**Passage shown:**
· · · · ·
Lens of Time: Secrets of Schooling, Biographic, 2017
How do we come to know and understand more about ourselves as part of the emergence of the universe in becoming? Inspired by the characteristics of The Living Universe (Elgin, 2011), as part of Living Systems (Capra & Luisi, 2014), and nurtured by insights from the dynamics of complex adaptive systems and complex emergence, complexity-informed teaching and learning open up fresh perspectives and approaches.
In emergentist approaches, the process of teaching and learning itself becomes centered as a part of the curriculum. Go meta! This term, that means in an eight-week graduate course, I am designing two of the weeks of the curriculum, and also supporting the students as co-designers developing five weeks of the curriculum. We all engage in synthesis in the last week.
· · · · ·
**Data section:**

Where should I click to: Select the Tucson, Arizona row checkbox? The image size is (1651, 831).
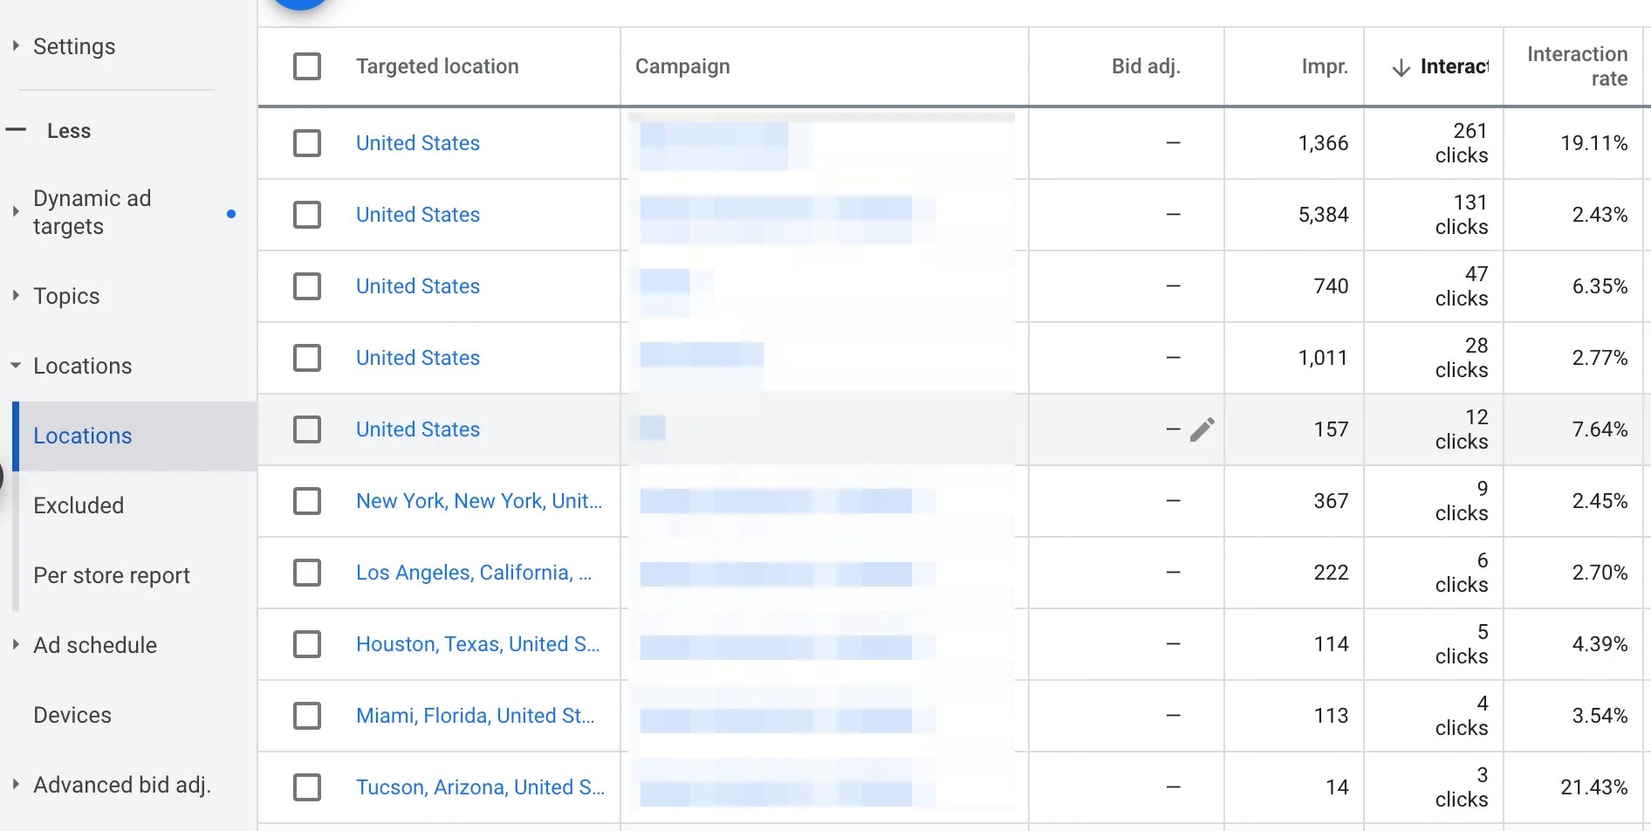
· · · · ·
**Aim 1:** In the passage on complexity-informed teaching and learning, how many weeks does the graduate course run?
**Aim 2:** Name every author cited in the passage on complexity-informed teaching and learning.
**Aim 3:** Write the next part of the passage on complexity-informed teaching and learning, picking up after its final sentence.

**Answer 1:** Eight weeks.

**Answer 2:** Elgin, Capra, Luisi

**Answer 3:**
There are river banks to this river of emergent curriculum. These river banks in this case are guidelines for mini-syllabus development and materials curation. Many of these students are doctoral education students, so the approach of engaging in co-designing the curriculum is particularly relevant. We have core texts and readers that students select some chapters from to weave into their particular approaches. They also innovate catalytic experiential activities to warm up the Zoom class sessions.
A key approach is that in order to facilitate complex emergence, rather than focusing on linear outcomes that rely on cause-effect and reductive logics, complexity and systems-informed educators CREATE CONDITIONS. How do we create conditions for transformation and growth?
Two grounded resources come to mind for those interested in this approach:
- Crowell and Reid-Marr's luscious, narrative-based descriptions in Emergent Teaching: A Path of Creativity, Significance, and Transformation (2013)
- and Marilyn Taylor's Emergent Learning for Wisdom (2011).
Two research-based volumes that support this kind of approach include Bill Doll & Jayne Fleener et al's Chaos, Complexity, Curriculum, and Culture: A Conversation, and Mark Mason's edited collection on Complexity Theory and the Philosophy of Education (2009).
The journey begins...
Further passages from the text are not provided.